§ What to do
Lines with "computer" in them are to be located in the listing below and copied.

-----

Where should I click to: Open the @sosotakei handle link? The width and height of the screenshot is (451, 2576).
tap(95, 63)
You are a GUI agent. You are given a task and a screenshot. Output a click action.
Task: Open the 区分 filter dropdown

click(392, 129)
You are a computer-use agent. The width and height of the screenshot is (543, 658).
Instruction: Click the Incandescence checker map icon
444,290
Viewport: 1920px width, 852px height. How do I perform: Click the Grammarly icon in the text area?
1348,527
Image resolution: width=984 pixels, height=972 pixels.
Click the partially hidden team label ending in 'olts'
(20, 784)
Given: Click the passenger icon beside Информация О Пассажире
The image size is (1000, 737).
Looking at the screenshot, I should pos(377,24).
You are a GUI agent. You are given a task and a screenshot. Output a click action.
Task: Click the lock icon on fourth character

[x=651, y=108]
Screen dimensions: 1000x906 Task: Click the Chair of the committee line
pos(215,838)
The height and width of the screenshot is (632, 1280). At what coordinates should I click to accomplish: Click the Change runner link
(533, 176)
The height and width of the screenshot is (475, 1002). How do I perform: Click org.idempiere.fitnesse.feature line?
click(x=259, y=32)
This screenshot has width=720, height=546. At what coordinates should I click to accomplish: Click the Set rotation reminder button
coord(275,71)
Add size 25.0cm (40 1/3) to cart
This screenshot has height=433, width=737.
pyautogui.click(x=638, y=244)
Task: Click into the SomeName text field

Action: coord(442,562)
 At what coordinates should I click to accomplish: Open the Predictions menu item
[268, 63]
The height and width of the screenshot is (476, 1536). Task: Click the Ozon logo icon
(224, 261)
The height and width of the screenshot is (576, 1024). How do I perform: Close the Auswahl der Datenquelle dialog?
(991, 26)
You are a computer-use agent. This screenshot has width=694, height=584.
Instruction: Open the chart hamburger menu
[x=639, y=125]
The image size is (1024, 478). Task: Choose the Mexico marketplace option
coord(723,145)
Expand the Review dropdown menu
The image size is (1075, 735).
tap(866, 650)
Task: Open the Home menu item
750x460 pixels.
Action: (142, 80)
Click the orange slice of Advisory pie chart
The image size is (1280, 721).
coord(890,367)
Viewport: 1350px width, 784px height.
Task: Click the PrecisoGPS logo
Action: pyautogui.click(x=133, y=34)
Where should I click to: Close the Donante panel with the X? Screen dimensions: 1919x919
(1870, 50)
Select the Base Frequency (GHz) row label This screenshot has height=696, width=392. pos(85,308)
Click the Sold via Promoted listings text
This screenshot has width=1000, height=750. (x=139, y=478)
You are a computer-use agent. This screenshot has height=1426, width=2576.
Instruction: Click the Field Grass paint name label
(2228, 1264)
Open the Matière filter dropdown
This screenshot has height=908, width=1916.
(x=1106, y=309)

-----

§ Solution to this problem
You are a computer-use agent. The width and height of the screenshot is (543, 658).
You are a computer-use agent. This screenshot has width=694, height=584.
You are a computer-use agent. This screenshot has height=1426, width=2576.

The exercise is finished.